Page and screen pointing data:
-----

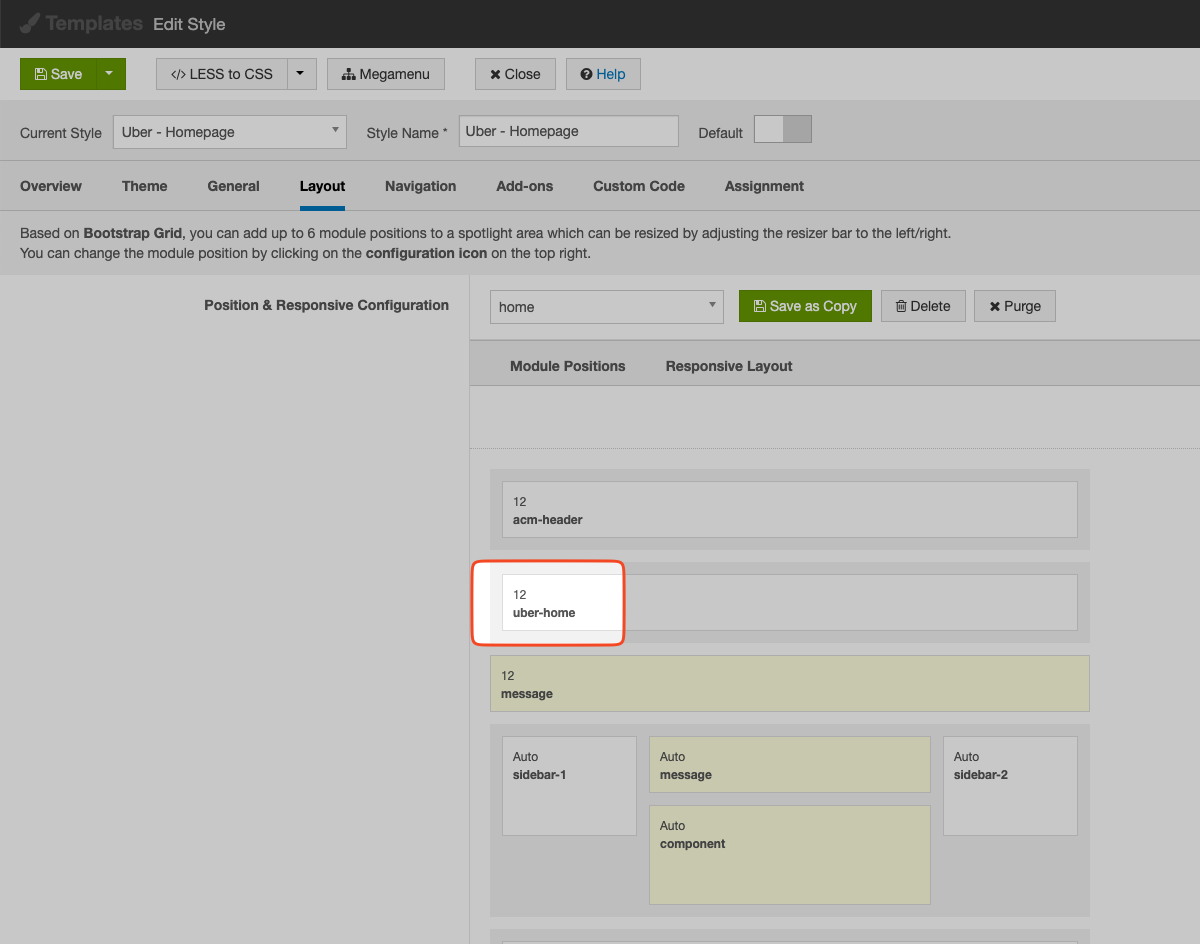The height and width of the screenshot is (944, 1200).
Task: Expand the home layout dropdown
Action: click(x=606, y=307)
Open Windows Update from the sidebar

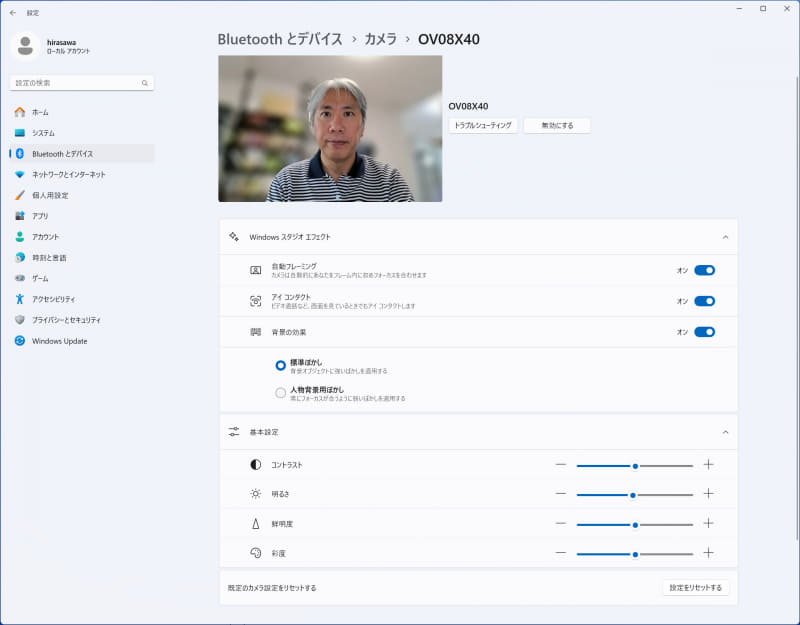point(60,340)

-----

DIRECTIVE
Please list every line of the listing above that contains the string "sidebar", with case counting.

TASK SOLUTION
Open Windows Update from the sidebar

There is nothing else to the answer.